■ What you need to do ■
Starting at the line that contains "You are a computer-use", please transcribe every line through the end of the entries, exactly and with no pictures.

*** Material provided Section Begins ***

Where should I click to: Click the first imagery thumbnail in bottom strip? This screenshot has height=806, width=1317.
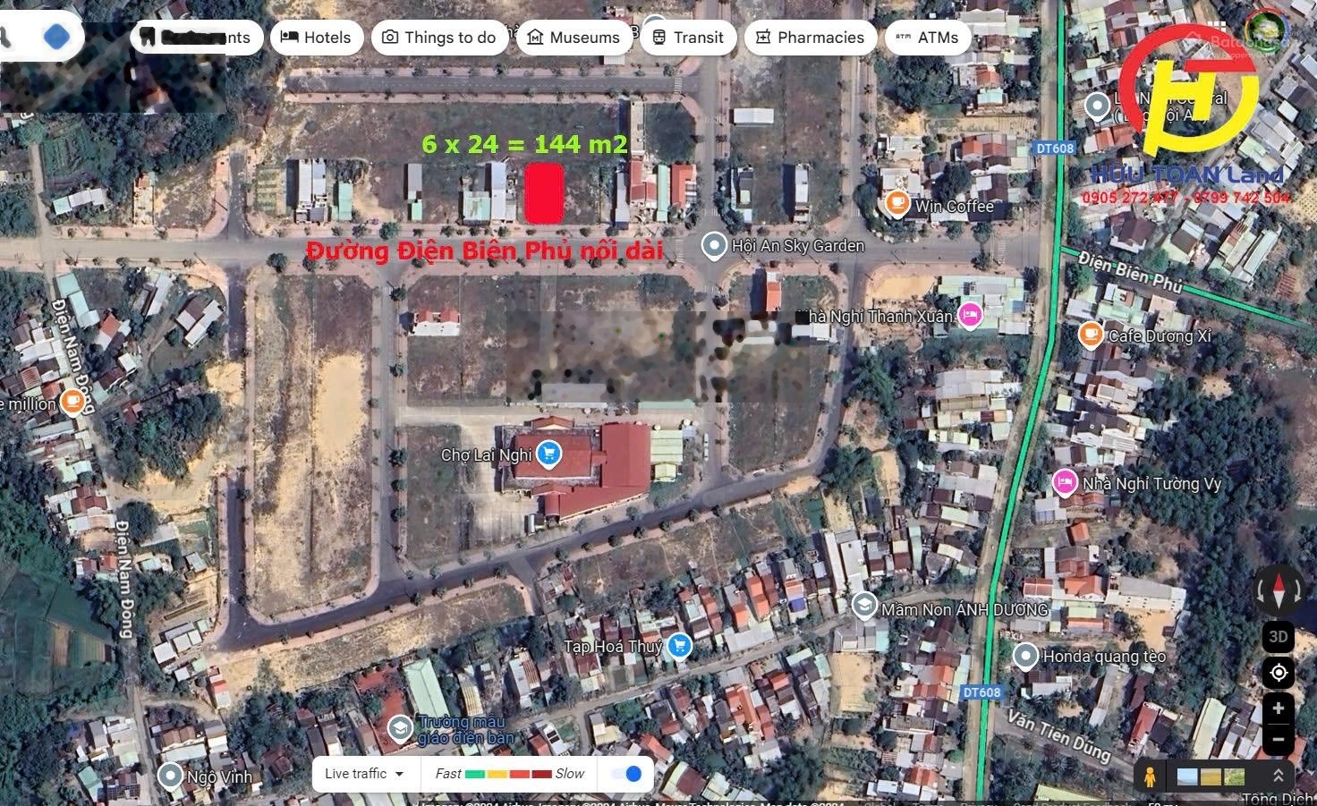tap(1188, 776)
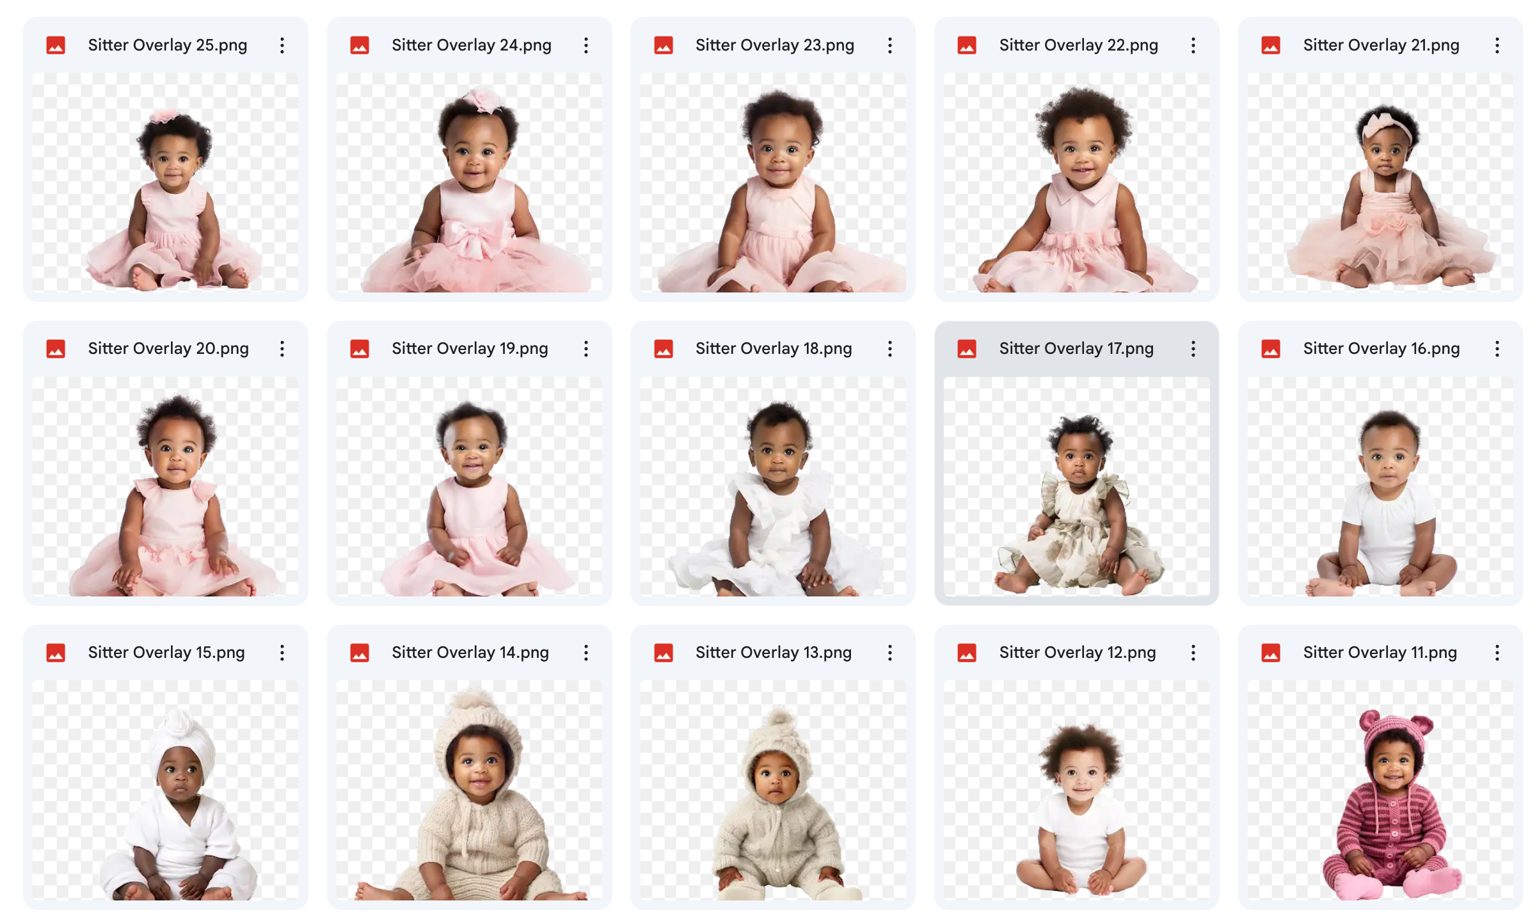The width and height of the screenshot is (1537, 919).
Task: Select the Sitter Overlay 13.png title
Action: pyautogui.click(x=774, y=653)
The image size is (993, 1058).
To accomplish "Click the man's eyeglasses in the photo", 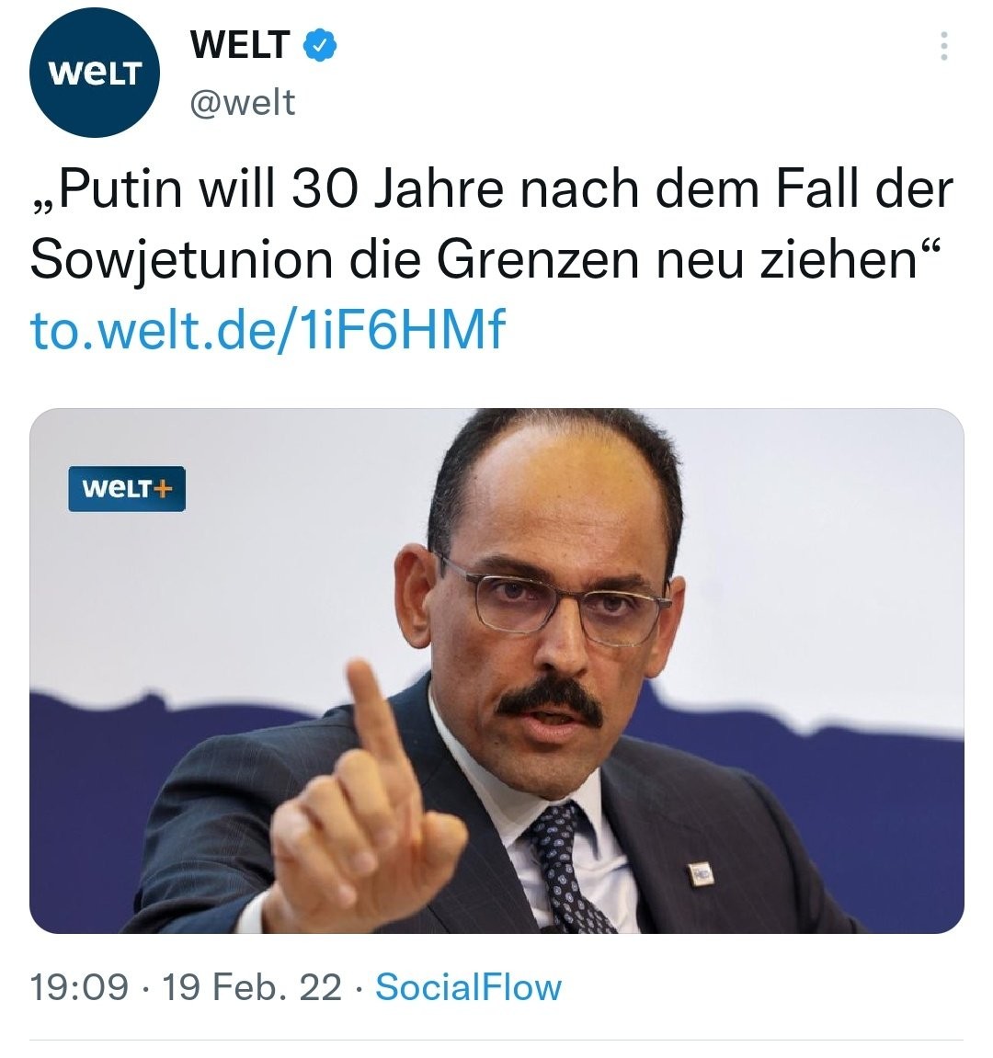I will [x=550, y=600].
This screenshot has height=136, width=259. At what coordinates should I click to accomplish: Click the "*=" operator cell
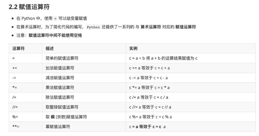coord(15,87)
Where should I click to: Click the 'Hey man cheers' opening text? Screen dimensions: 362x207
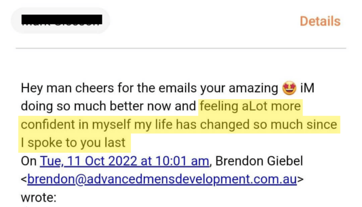tap(67, 88)
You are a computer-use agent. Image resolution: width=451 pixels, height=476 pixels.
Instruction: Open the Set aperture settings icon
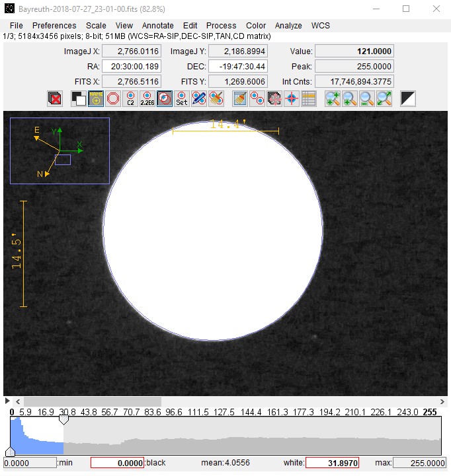tap(182, 99)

*** Material provided Section Ends ***

■ Solution to this exercise ■
You are a computer-use agent. Image resolution: width=451 pixels, height=476 pixels.
Instruction: Open the Set aperture settings icon
tap(182, 99)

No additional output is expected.